Dash, S., A. Chakravarty, A. Singh, A. Upadhyay, M. Singh, and S. Yousuf. 2016. “Effect of heat stress on reproductive performances of dairy cattle and buffaloes”: A review. Vet. World 9:235–244.
Becker, C.A. ET AL. 2020. “Invited review: Physiological and behavioral effects of heat stress in dairy cows”. Journal of Dairy Science 103: 6751–70
Guzmán-Luna, Paola et al. 2022. “Quantifying Current and Future Raw Milk Losses Due to Bovine Mastitis on European Dairy Farms under Climate Change Scenarios”. Science of The Total Environment 833: 155149.
IPCC (Intergovernmental on Climate Change). 2018. “Climate Change: Special report; Summary for Policymakers”. o em Novembro, 2022. https: / / www .ipcc .ch/ site/ assets/ s/ sites/ 2/ 2019/05/ SR15 SPM version report LR .pdf.

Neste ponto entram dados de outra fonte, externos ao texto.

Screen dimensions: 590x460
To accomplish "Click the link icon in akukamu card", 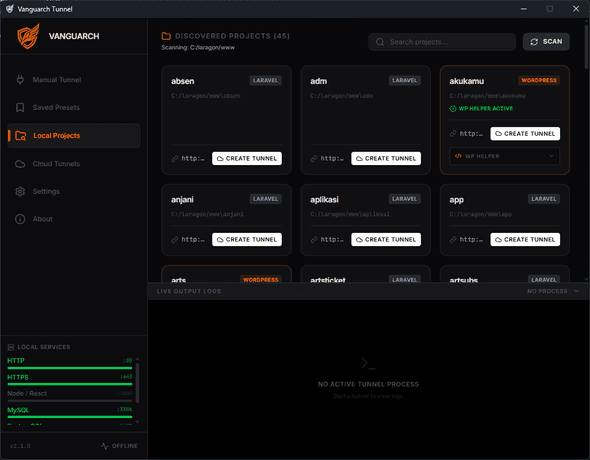I will tap(453, 134).
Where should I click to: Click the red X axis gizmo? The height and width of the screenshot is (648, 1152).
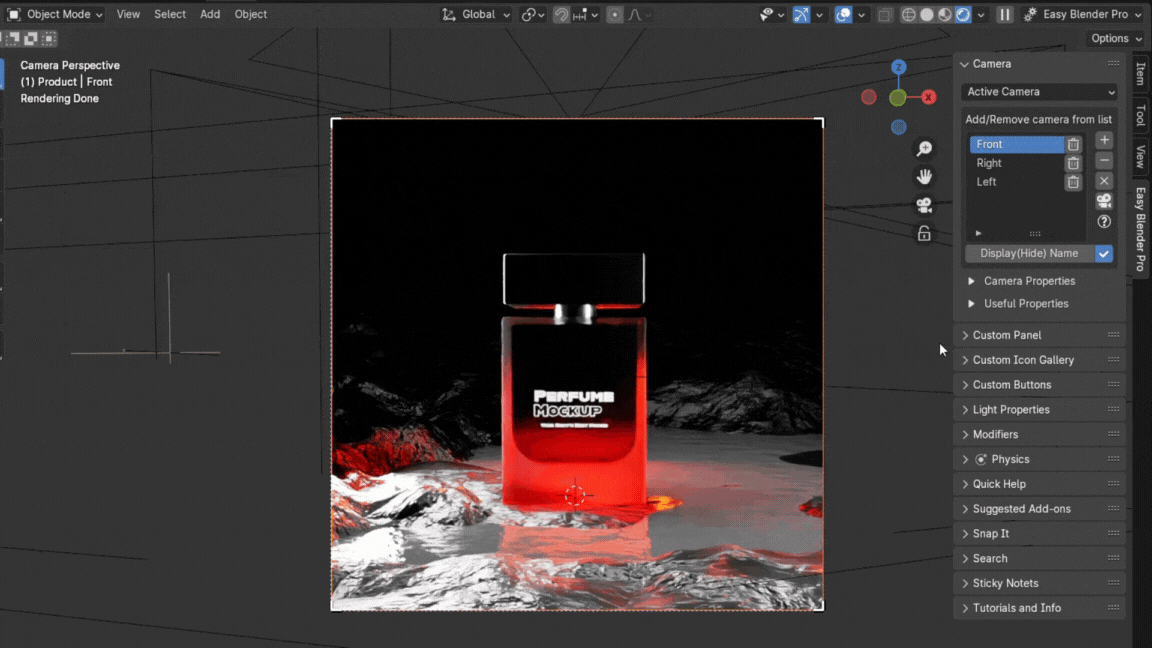click(929, 97)
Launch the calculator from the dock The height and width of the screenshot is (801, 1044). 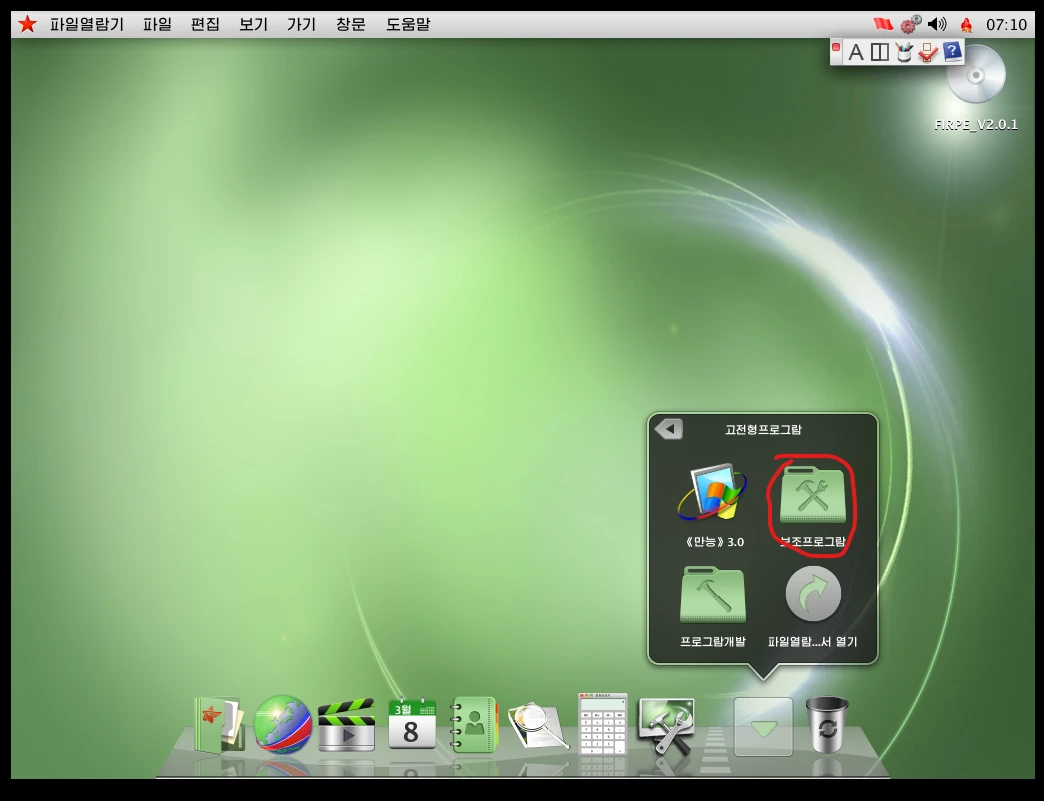(x=603, y=724)

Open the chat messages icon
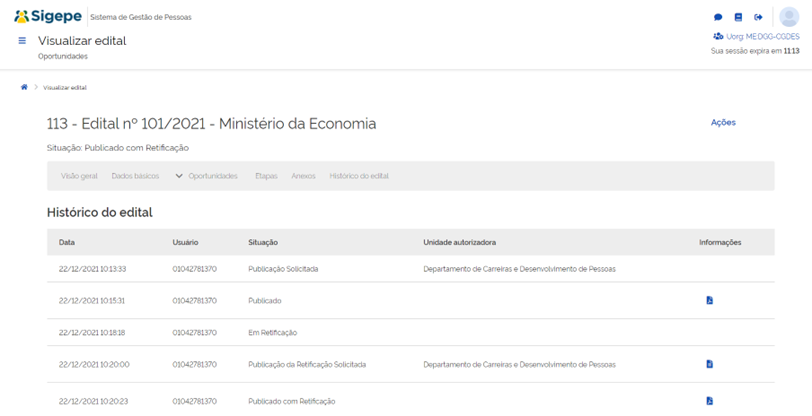[x=718, y=17]
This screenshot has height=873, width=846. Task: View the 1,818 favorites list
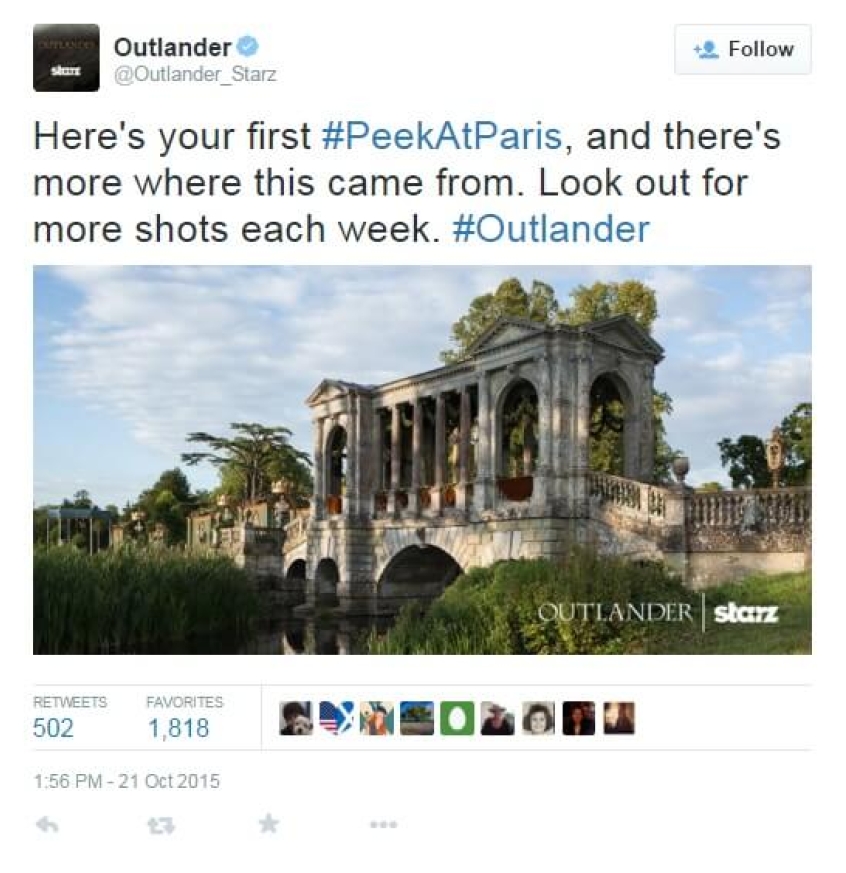[x=184, y=718]
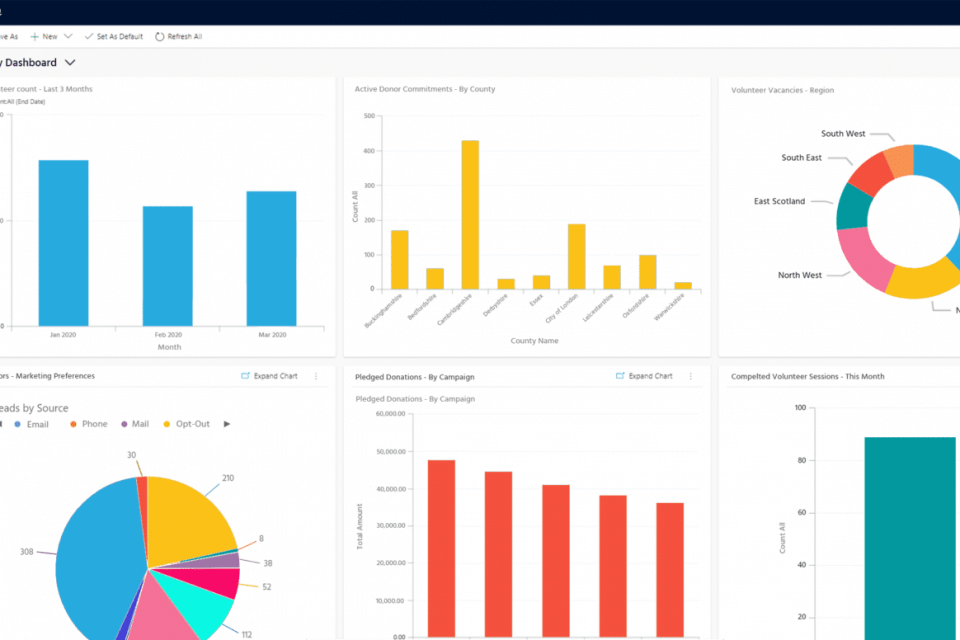
Task: Click the Set As Default checkmark icon
Action: coord(89,36)
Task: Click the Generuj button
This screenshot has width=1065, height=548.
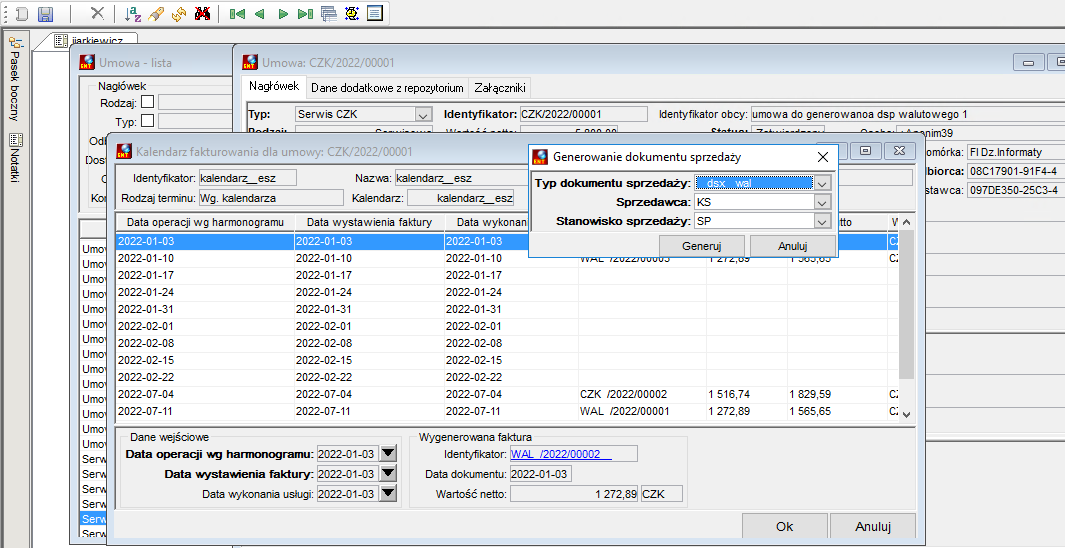Action: pos(702,246)
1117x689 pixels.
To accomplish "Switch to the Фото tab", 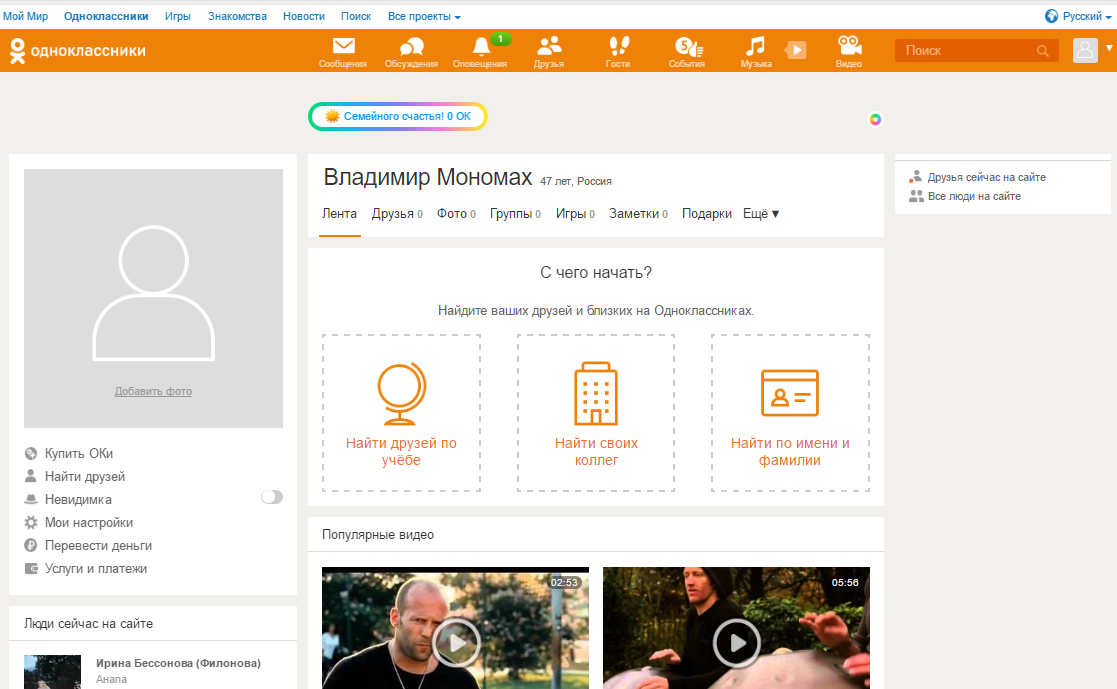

Ministério da Agricultura, Pecuária e Abastecimento (Mapa). Instrução Normativa Nº 76 de 26 de novembro de 2018.
Roth, Z., e D. Wolfenson. 2016. “Comparing the Effects of Heat Stress and Mastitis on Ovarian Function in Lactating Cows: Basic and Applied Aspects”. Domestic Animal Endocrinology 56: S218–27.
Steele, M. 2016. “Does heat stress affect immune function in dairy cows?” Veterinary Evidence 1.
Vitali, A. et al. 2020. “Heat Load Increases the Risk of Clinical Mastitis in Dairy Cattle”. Journal of Dairy Science 103(9): 8378–87.